I wanted to meet the man who transformed Chinese sausage. In my mind, Chinese sausage has always been a cheap but delectable staple like the hot dog. Fully cooked, long shelf life, stuffed with fat, and normally smoked. Unlike the hot dog, Chinese sausage is sweet and dried. Mothers can keep it in the pantry and throw it into anything for a little taste and protein – fried rice, omelettes, and stir-fries.

King Phojanakong, owner and chef of Kuma Inn, took this humble ingredient and sang it a new tune. He put it to a high flame and added caramelized onions. Then, he offered it with his Thai chile-lime dipping sauce. The dish went from being the original "Sea of Love" song to Cat Power’s cover, familiar but newly seductive. (For a suitable photo of the dish, click here.)

If you added the amount of money the gang and I have spent on this dish over the past three years, you might have been able to put a down payment on a boat named Porky’s Wake. The last time we were at Kuma Inn, I "politely" asked the table if we could refrain from ordering the 3 dishes that contained Chinese sausage.

I wanted to pick Phojanakong's brain, so I arranged a meeting.When I catch up with him in Chinatown he is grabbing the meat at his butcher’s for the evening service. “I pretty much shop every day. As long as you are working with fresh product, you don’t have to do too much to it,” he said.

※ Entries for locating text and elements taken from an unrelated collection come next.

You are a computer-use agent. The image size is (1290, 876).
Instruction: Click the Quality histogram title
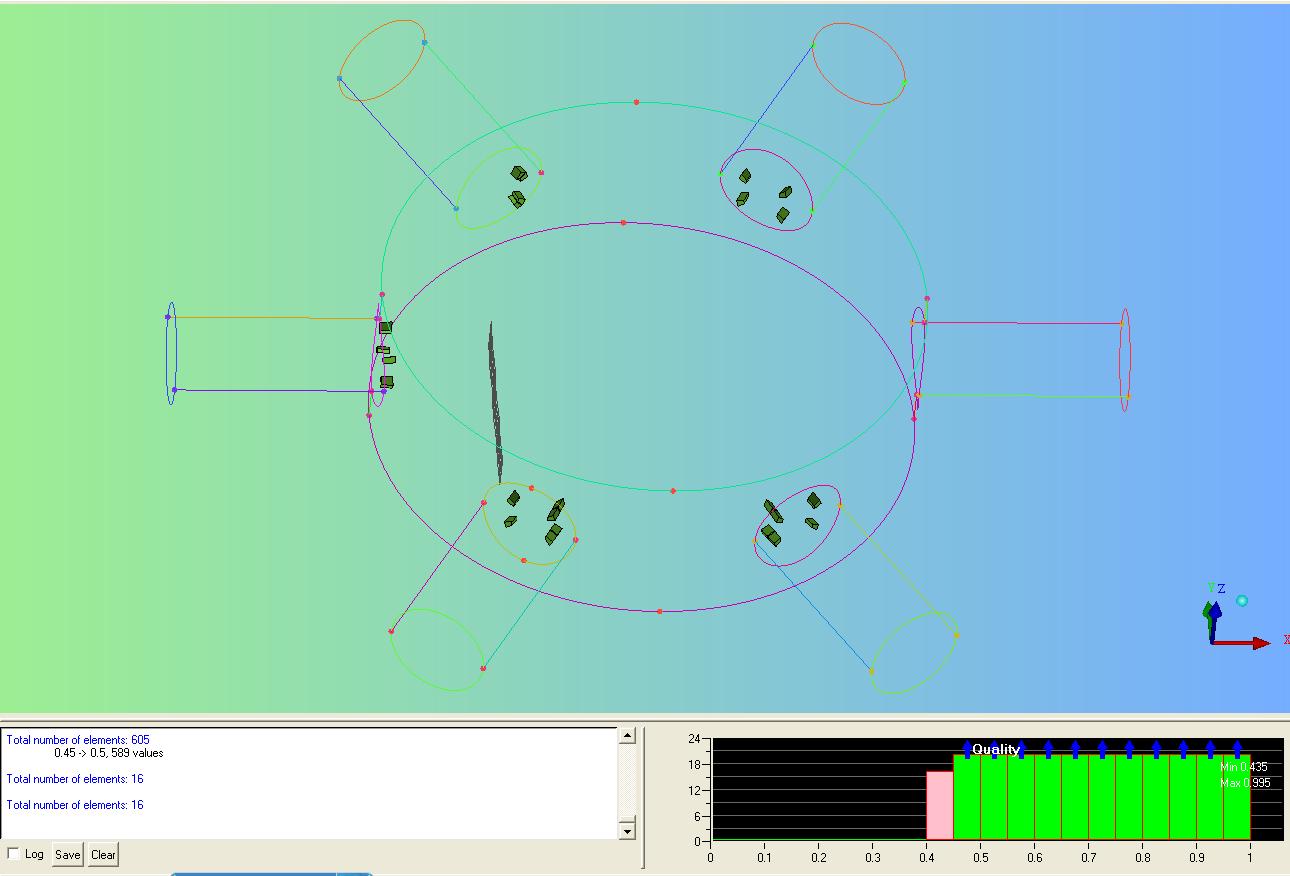(x=996, y=749)
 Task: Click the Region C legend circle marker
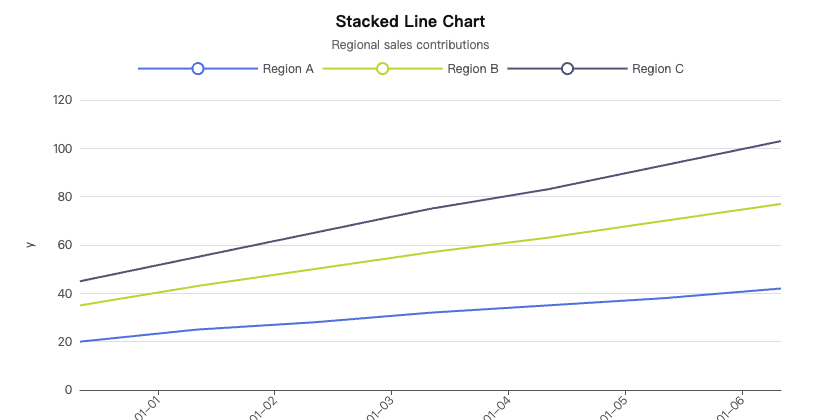coord(567,69)
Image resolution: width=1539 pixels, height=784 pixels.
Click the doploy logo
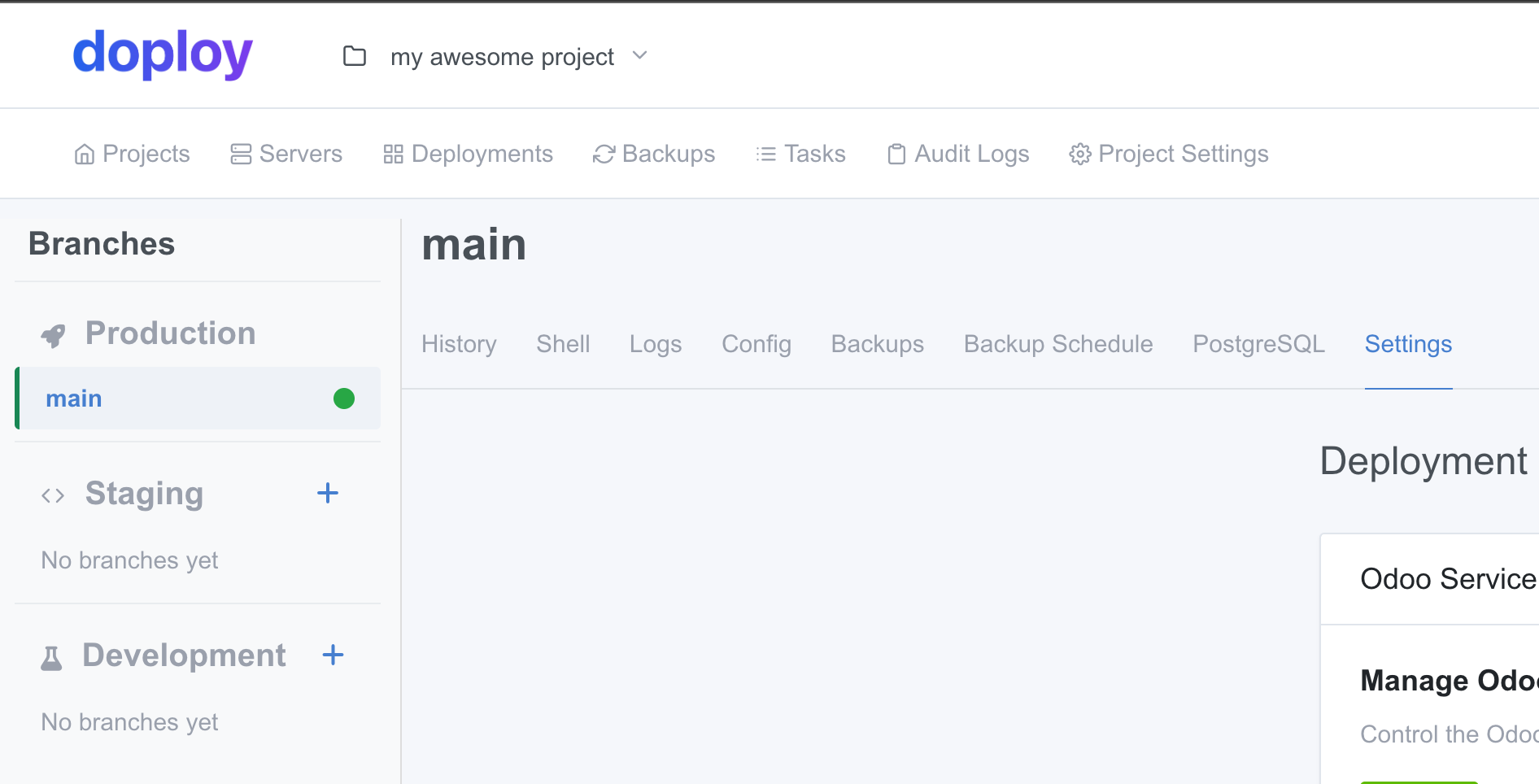coord(162,54)
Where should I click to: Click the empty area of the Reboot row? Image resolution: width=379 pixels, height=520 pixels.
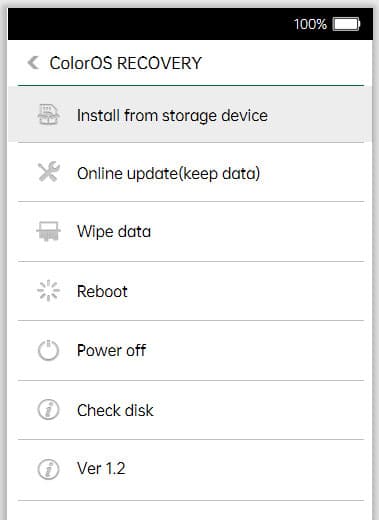point(247,291)
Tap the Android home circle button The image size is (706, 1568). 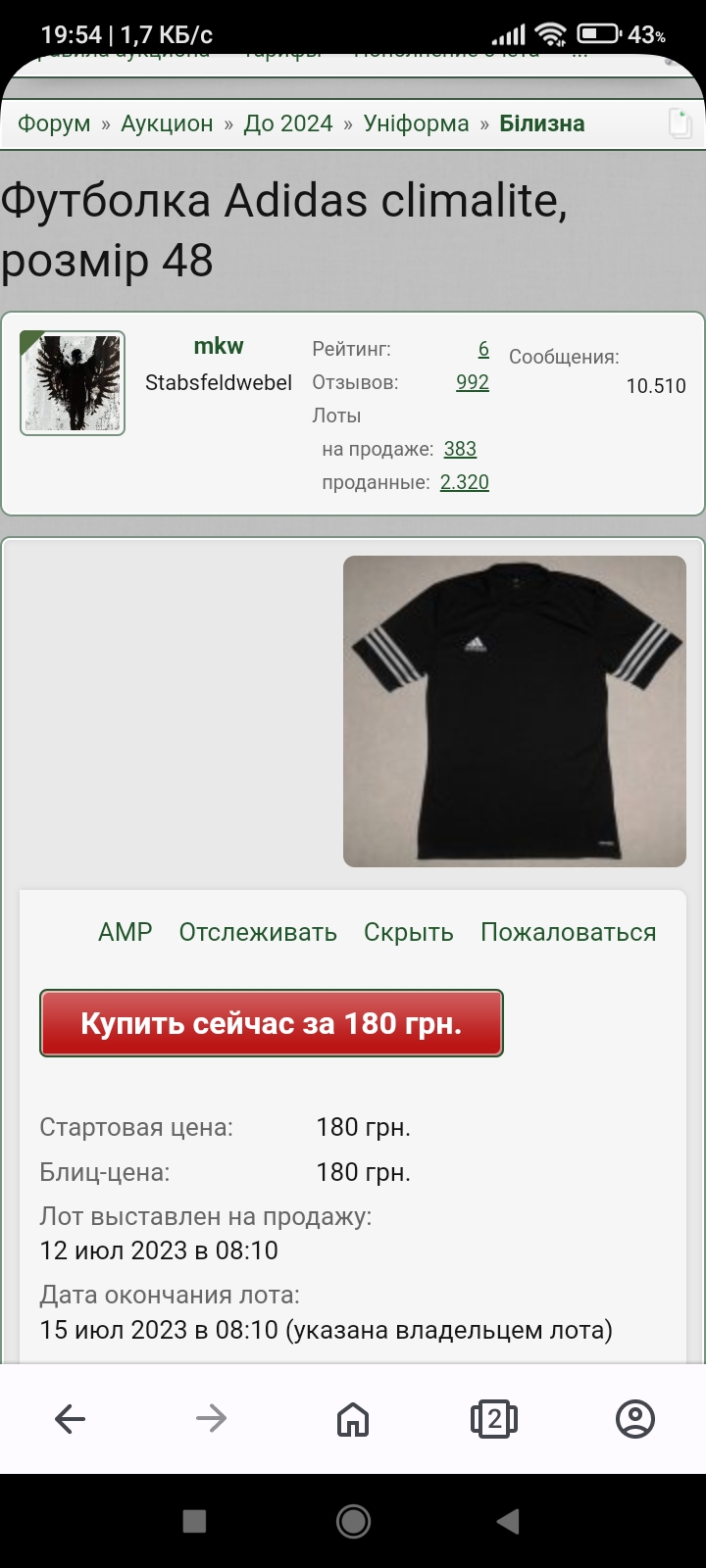click(x=353, y=1520)
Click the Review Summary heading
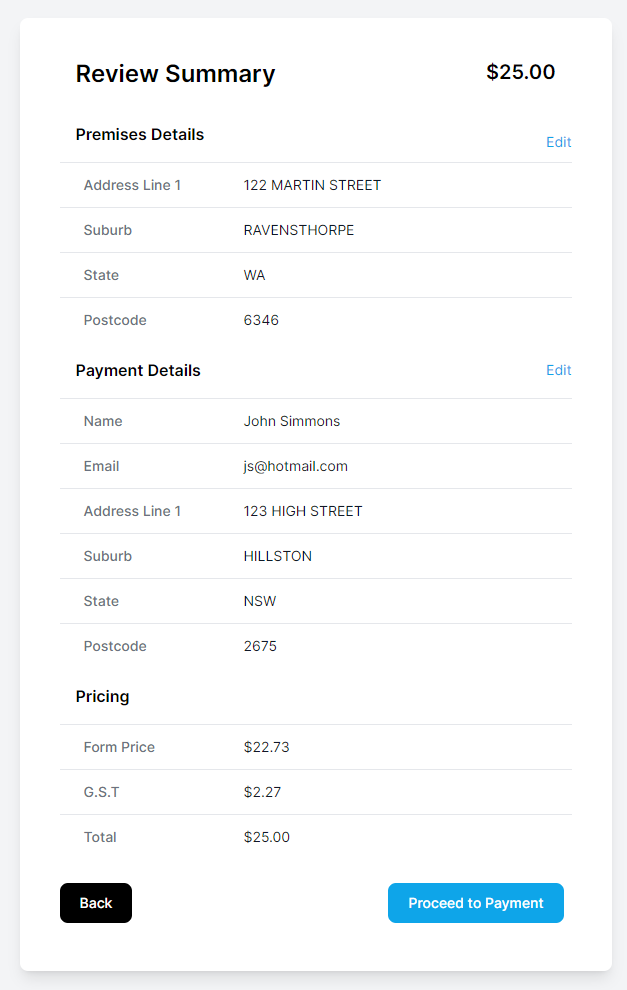The image size is (627, 990). pyautogui.click(x=176, y=74)
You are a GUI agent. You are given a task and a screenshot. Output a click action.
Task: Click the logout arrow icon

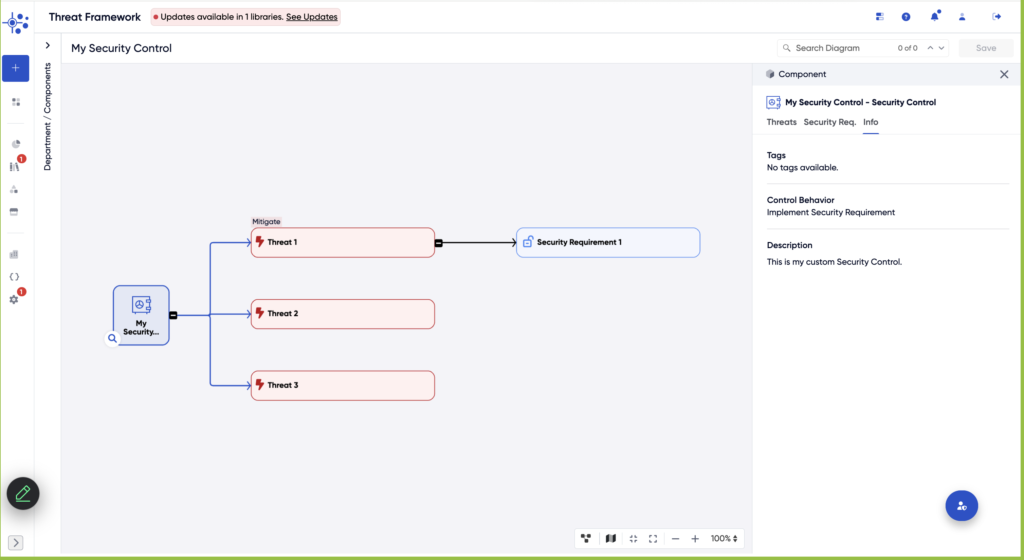coord(996,17)
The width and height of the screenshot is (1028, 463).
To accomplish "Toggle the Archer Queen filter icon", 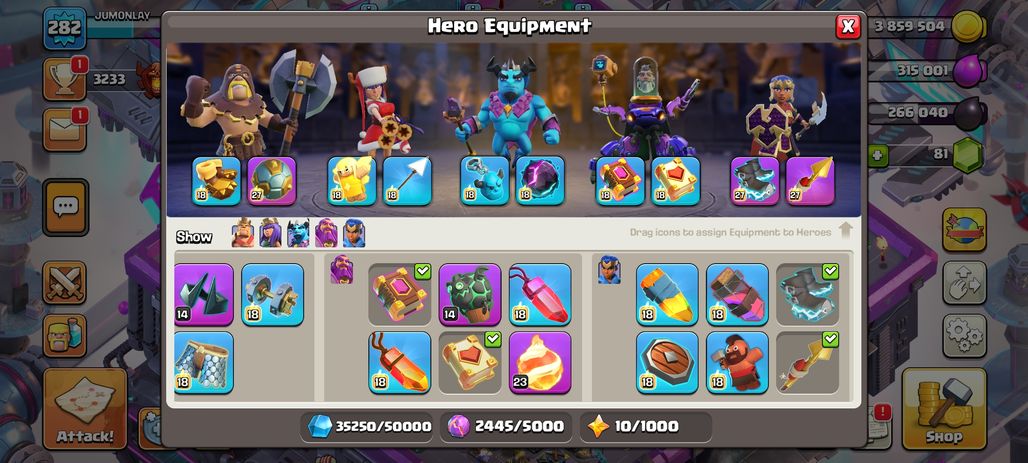I will 270,233.
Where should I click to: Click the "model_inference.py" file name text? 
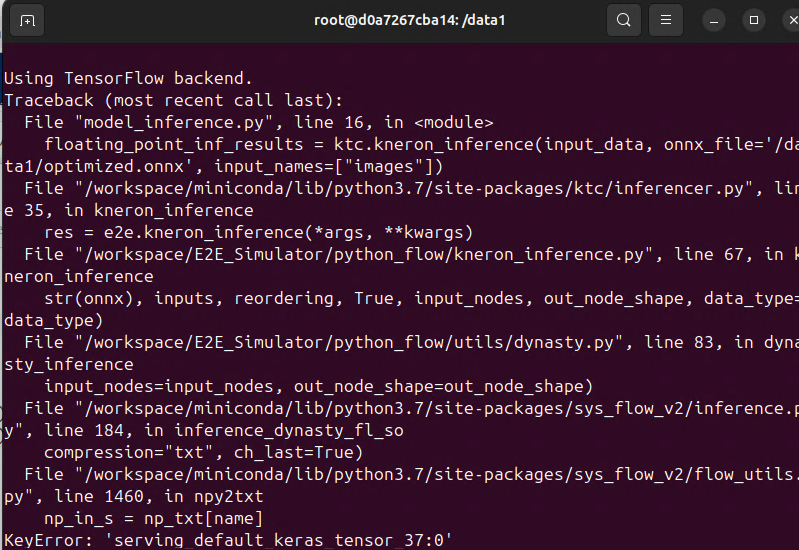[x=174, y=122]
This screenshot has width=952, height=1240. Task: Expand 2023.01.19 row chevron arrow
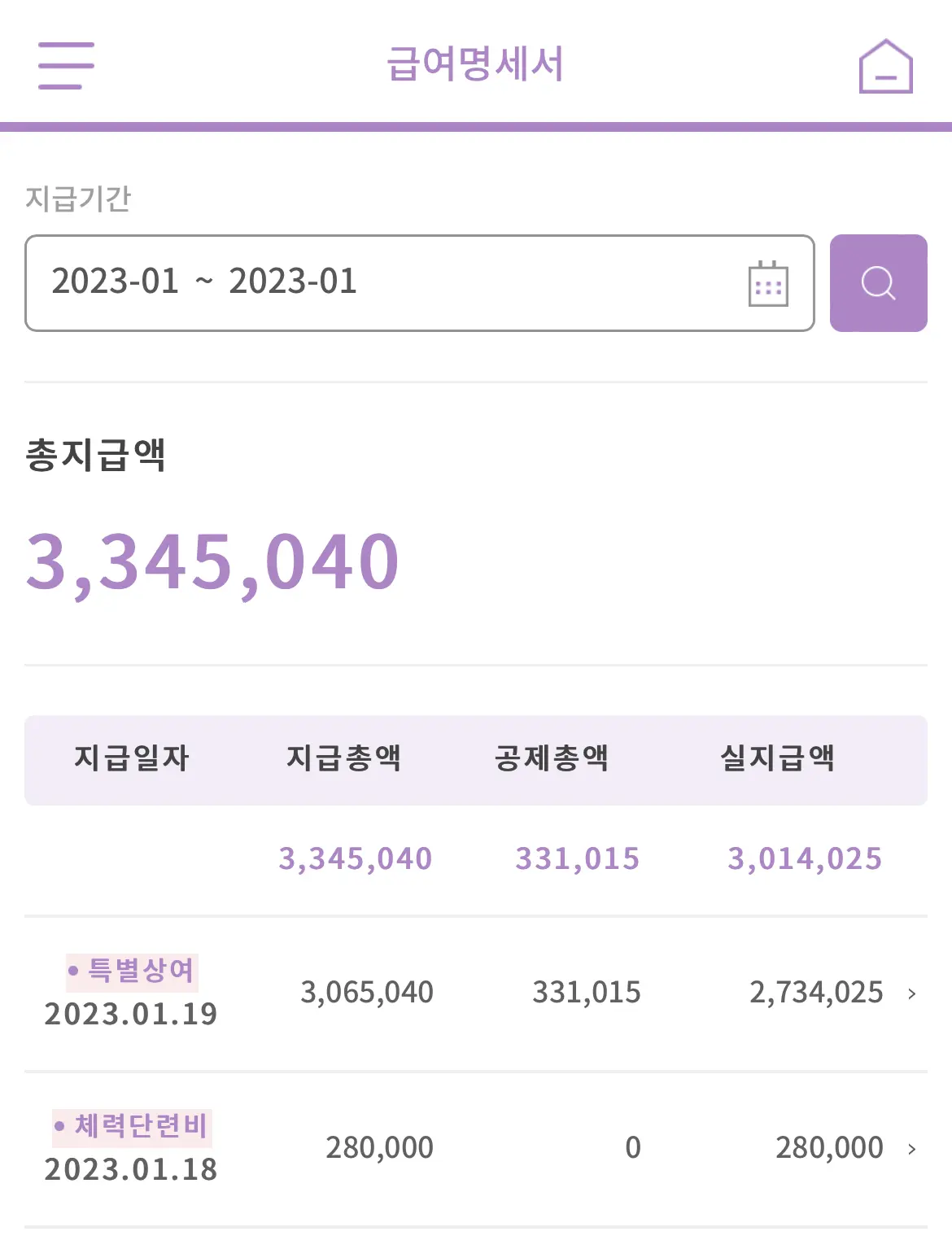pyautogui.click(x=912, y=993)
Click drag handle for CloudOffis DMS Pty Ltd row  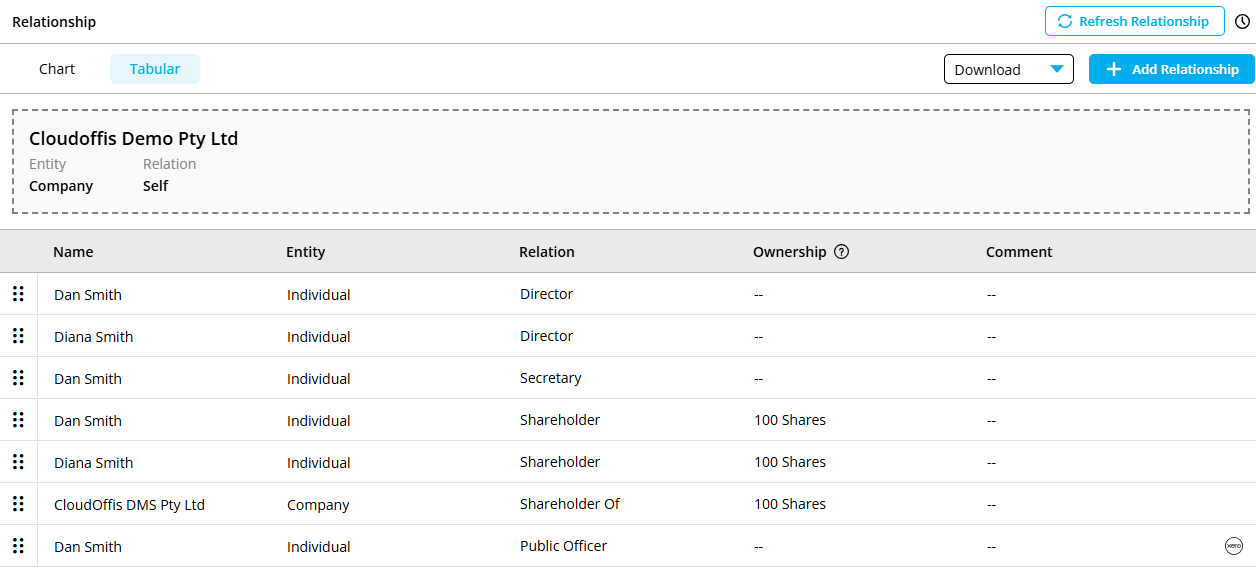[x=18, y=504]
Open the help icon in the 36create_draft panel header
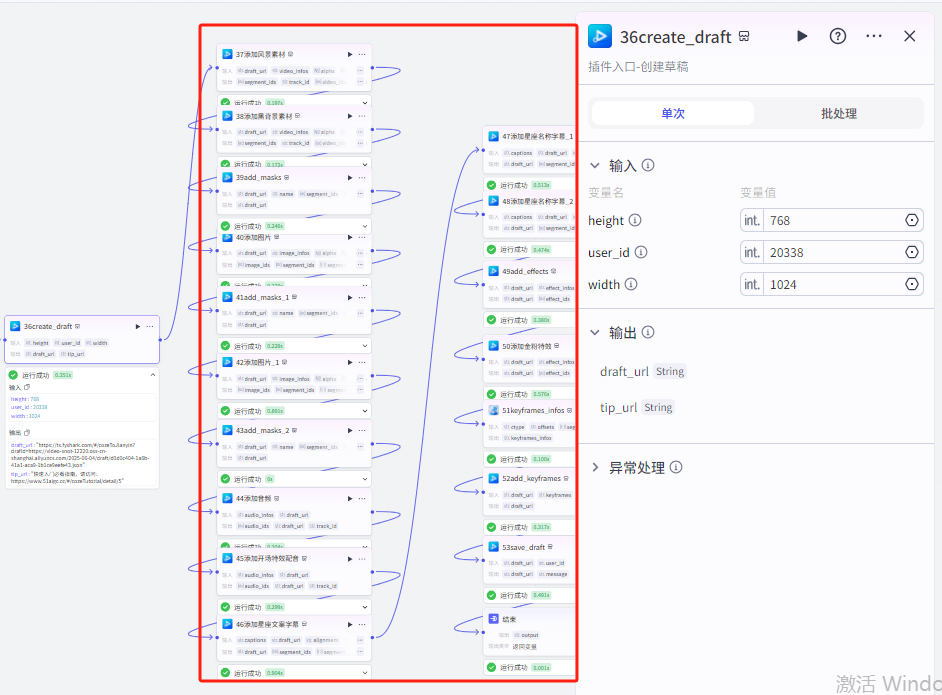The height and width of the screenshot is (695, 942). (838, 36)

His Lower East Side restaurant has a menu that is inspired by dishes from all over Asia but with deft touches from his French training. It seems like he, along with the likes of David Chang from Momofuku and Sohui Kim of The Good Fork, is part of a growing movement of Asian chefs who have used their eclectic training backgrounds to open up their own small, personal restaurants and stake a unique toehold in the New York culinary scene.